Pubblichiamo un estratto (scelto dalla redazione di Formiche.net) del saggio “Il carcere, la pena e la posizione della Chiesa” di padre Francesco Occhetta uscito su La Civiltà Cattolica

Nel carcere i detenuti regrediscono verso forme di appagamento infantili e vivono del loro passato. Per coloro che parlano un’altra lingua, il presente è mediato quasi esclusivamente dai ritmi del penitenziario: il rumore della chiave che apre le porte blindate, le luci al neon, l’aria stagnante, l’arrivo dei pasti, l’attesa dell’ora d’aria. Gli psicologi del carcere di San Vittore qualche anno fa hanno paragonato la maggior parte dei detenuti, chiamati a scontare pene brevi, ai capponi di Renzo che, mentre erano legati e stremati, trovavano ancora la forza per beccarsi e farsi del male.

Per questa fascia di detenuti è possibile potenziare percorsi alternativi al carcere e l’impiego in lavori socialmente utili, come per i 100 detenuti impiegati all’Expo di Milano. Ci chiediamo che senso abbia lasciare in carcere giovani prostitute africane vittime della tratta, oppure persone senza fissa dimora – i cosiddetti «barboni» – per aver rubato il necessario per sopravvivere. Da anni la nostra rivista chiede di depenalizzare i cosiddetti «reati bagatellari», per alleggerire i costi e diminuire il carico della giustizia penale.

Questi sono reati che, per la loro minima lesività, rivestono una minore rilevanza sociale, e quindi possono essere repressi con sanzioni contravvenzionali o amministrative. Si tratta non di forme di indulgenza o di falso buonismo, ma di strumenti capaci di migliorare l’esecuzione penale e di rendere la pena conforme alle finalità rieducative previste dalla Costituzione.

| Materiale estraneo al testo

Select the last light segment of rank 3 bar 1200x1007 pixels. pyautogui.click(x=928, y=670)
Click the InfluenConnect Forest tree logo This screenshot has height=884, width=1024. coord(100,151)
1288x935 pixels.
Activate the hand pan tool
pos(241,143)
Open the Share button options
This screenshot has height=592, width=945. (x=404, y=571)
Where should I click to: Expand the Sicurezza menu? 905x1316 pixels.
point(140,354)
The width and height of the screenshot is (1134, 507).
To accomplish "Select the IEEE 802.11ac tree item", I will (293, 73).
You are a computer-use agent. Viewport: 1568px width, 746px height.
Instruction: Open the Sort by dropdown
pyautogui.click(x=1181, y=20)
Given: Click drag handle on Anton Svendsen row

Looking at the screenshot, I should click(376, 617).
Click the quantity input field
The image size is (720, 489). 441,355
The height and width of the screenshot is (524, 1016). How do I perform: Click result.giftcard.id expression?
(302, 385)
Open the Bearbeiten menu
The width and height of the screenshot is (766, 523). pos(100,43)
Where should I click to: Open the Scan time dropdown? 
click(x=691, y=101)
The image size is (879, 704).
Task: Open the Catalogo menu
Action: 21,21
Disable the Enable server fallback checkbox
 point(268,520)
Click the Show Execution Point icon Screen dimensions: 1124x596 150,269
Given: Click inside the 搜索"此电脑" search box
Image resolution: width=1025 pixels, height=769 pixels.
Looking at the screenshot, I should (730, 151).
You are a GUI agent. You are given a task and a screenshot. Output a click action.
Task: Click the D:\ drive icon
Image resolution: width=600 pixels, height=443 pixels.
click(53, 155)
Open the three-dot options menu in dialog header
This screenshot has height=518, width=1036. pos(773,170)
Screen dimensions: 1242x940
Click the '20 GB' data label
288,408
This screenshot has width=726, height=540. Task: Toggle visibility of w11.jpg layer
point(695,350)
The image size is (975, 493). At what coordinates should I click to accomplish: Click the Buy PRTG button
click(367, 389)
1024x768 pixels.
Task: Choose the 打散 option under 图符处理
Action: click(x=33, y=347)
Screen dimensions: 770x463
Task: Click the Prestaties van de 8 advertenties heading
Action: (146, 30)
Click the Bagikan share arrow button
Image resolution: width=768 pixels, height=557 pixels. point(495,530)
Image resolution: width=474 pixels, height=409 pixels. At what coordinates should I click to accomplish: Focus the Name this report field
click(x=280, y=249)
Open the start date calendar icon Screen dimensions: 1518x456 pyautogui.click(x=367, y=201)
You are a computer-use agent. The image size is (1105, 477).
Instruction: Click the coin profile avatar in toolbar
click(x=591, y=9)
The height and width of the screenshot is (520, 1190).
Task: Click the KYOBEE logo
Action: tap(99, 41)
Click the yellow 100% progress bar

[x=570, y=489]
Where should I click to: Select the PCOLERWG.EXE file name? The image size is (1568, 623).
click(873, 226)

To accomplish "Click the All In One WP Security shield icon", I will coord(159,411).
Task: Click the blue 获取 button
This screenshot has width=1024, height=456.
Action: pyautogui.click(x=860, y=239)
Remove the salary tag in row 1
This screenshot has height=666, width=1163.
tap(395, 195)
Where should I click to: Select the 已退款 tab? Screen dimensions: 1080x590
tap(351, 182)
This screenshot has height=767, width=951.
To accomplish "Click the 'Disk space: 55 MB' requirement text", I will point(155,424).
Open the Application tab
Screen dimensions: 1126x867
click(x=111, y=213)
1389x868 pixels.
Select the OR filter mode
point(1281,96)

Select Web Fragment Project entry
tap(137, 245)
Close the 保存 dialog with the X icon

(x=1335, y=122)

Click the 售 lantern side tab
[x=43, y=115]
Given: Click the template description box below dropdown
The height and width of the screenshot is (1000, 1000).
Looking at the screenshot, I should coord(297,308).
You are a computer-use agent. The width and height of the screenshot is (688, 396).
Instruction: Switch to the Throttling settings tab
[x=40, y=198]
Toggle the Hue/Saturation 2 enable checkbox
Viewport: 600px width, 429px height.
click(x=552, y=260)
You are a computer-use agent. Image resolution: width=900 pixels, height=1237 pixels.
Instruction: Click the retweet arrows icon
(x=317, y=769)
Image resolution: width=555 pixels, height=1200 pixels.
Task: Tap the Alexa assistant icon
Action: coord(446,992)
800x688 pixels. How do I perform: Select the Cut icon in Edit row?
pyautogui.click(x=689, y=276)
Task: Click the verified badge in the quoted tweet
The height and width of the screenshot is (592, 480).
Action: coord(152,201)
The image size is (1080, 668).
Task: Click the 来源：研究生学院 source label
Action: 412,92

La dottrina sociale della Chiesa propone di superare l’«intenzione punitiva» del diritto penale, per abbracciare definitivamente quella educativa e personalizzata, attraverso un nuovo progetto pedagogico tra assistenti sociali, volontari, educatori, medici, insegnanti e operatori della giustizia. Parlando di populismo penale, il Papa chiede alla cultura della giustizia di «non cercare capri espiatori che paghino con la loro libertà e con la loro vita per tutti i mali sociali, come era tipico nelle società primitive, [altrimenti c’è] la tendenza a costruire deliberatamente dei nemici: figure stereotipate, che concentrano in sé stesse tutte le caratteristiche che la società percepisce o interpreta come minacciose.

I meccanismi di formazione di queste immagini sono i medesimi che, a suo tempo, permisero l’espansione delle idee razziste». Ai giuristi e ai legislatori, che svolgono un compito difficile sotto la pressione dei media, il Papa affida una missione: conservare la proporzionalità della pena, appellarsi al diritto penale come ultima ratio sanzionatoria per punire i fatti più gravi contro gli interessi collettivi e personali, e infine favorire le sanzioni penali alternative.